● EXERCISE INSTRUCTIONS
Instruction for the data below: set down exactly the lines from the line with "Switch to Получение" to the line with "is (869, 1390).", inclusive, and no others.

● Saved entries

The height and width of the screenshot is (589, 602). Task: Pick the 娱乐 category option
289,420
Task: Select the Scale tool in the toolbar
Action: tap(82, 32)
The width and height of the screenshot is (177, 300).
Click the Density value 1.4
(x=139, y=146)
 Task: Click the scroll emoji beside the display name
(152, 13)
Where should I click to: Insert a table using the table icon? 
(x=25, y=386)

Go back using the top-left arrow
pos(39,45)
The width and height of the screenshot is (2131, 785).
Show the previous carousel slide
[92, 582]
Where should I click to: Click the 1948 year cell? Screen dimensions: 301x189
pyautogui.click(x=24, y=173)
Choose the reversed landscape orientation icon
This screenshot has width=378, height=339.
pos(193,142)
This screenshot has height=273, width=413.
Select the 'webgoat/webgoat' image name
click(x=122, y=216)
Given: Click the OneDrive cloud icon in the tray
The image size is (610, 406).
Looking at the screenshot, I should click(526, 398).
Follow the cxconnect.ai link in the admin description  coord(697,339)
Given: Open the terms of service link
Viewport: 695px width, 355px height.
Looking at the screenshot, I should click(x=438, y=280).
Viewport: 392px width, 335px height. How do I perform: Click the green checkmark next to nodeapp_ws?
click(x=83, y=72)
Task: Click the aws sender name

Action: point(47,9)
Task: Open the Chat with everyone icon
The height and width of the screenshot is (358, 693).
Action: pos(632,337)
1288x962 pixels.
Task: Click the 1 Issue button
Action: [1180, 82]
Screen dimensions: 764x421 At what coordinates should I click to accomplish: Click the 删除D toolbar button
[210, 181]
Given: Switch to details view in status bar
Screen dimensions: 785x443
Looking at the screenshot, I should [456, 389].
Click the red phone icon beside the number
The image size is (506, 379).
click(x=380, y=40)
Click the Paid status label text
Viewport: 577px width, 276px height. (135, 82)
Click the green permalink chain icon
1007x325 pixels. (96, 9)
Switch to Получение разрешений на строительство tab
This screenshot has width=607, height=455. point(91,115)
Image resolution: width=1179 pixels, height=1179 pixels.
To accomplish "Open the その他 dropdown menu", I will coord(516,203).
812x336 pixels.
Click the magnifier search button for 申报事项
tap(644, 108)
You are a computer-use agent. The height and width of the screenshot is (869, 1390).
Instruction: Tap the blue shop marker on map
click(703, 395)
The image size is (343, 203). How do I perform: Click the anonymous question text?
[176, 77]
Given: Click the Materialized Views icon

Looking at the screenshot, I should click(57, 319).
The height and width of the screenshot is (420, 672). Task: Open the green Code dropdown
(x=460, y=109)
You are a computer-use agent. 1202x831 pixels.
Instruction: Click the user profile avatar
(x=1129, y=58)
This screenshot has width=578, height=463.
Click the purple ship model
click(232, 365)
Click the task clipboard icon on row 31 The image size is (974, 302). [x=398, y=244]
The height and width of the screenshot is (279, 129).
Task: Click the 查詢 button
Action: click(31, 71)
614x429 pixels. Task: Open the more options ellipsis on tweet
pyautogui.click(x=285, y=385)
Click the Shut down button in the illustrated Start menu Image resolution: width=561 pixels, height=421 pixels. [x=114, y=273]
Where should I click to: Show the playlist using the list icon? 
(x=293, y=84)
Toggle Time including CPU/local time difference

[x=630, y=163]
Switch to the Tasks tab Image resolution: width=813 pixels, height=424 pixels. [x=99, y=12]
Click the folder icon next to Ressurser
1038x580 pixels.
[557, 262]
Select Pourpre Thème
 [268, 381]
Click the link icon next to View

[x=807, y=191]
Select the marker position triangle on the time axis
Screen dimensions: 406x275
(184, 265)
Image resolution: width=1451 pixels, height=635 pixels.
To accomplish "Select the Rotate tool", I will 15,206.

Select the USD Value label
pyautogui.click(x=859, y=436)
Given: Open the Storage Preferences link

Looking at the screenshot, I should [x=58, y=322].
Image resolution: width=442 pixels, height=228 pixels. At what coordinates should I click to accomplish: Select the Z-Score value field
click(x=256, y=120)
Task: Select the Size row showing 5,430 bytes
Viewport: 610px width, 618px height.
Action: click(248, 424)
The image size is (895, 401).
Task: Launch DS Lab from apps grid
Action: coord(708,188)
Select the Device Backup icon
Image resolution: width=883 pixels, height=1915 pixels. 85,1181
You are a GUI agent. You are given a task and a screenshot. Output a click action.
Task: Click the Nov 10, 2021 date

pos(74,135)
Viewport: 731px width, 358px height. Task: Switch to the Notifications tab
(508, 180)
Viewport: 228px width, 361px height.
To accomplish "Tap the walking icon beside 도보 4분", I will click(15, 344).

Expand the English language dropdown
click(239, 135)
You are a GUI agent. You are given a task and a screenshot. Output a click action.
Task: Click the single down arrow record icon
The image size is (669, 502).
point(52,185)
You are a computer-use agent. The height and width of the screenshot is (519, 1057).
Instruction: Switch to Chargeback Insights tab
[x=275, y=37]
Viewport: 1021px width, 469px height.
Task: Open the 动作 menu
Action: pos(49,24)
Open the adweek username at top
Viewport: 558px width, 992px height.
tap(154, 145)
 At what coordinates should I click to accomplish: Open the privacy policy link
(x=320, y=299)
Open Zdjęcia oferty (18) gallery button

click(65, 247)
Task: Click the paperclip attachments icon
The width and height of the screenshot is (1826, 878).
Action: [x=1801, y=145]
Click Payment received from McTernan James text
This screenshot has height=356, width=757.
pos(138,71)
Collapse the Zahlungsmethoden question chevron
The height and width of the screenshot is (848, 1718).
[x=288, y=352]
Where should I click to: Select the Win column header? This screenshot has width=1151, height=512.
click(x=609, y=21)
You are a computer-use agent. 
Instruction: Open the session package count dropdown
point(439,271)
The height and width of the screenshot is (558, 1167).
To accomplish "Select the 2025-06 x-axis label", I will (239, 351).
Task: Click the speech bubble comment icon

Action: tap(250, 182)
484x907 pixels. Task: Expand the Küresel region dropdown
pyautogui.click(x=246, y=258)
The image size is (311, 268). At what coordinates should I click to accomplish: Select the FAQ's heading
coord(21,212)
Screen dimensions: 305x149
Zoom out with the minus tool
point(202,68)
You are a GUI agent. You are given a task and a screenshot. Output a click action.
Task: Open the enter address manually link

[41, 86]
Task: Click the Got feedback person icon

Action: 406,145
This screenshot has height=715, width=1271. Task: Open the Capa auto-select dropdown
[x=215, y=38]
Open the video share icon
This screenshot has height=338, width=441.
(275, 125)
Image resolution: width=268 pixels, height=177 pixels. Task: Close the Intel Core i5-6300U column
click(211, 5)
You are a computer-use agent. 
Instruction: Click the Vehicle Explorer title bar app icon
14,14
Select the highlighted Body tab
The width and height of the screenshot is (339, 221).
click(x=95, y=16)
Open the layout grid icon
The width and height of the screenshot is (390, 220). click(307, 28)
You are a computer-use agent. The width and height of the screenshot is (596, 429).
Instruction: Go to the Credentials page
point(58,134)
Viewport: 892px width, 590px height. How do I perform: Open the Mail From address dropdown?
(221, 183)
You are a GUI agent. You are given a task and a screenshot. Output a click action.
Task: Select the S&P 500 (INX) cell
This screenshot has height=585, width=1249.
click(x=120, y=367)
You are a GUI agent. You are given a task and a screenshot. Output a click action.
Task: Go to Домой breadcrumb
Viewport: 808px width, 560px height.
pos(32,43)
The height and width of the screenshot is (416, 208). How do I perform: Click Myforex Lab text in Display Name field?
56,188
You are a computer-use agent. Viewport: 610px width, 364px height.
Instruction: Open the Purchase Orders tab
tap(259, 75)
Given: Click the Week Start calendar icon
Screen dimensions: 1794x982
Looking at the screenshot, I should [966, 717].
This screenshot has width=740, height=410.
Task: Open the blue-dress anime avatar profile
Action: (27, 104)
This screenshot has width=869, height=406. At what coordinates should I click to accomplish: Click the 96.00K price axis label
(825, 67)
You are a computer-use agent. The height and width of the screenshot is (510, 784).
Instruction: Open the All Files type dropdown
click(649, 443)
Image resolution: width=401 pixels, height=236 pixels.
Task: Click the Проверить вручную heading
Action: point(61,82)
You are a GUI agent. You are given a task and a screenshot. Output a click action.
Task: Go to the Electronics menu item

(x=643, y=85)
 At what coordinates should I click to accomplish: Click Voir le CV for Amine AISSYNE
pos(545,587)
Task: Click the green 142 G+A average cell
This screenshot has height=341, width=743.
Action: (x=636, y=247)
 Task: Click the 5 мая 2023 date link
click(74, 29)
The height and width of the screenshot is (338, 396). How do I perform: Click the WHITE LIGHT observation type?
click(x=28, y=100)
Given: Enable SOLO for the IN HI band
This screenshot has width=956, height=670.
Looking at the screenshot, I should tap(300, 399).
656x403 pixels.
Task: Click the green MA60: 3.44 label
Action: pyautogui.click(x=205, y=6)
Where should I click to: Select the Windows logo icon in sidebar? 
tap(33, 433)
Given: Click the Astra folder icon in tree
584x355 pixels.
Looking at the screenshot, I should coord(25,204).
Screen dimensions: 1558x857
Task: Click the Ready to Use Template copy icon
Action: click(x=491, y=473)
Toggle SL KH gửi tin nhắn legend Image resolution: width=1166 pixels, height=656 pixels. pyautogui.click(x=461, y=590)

● TASK RESPONSE
Switch to Получение разрешений на строительство tab
This screenshot has width=607, height=455. point(91,115)
Image resolution: width=1179 pixels, height=1179 pixels.
To accomplish "Open the その他 dropdown menu", I will coord(516,203).
812x336 pixels.
Click the magnifier search button for 申报事项
tap(644, 108)
You are a computer-use agent. The height and width of the screenshot is (869, 1390).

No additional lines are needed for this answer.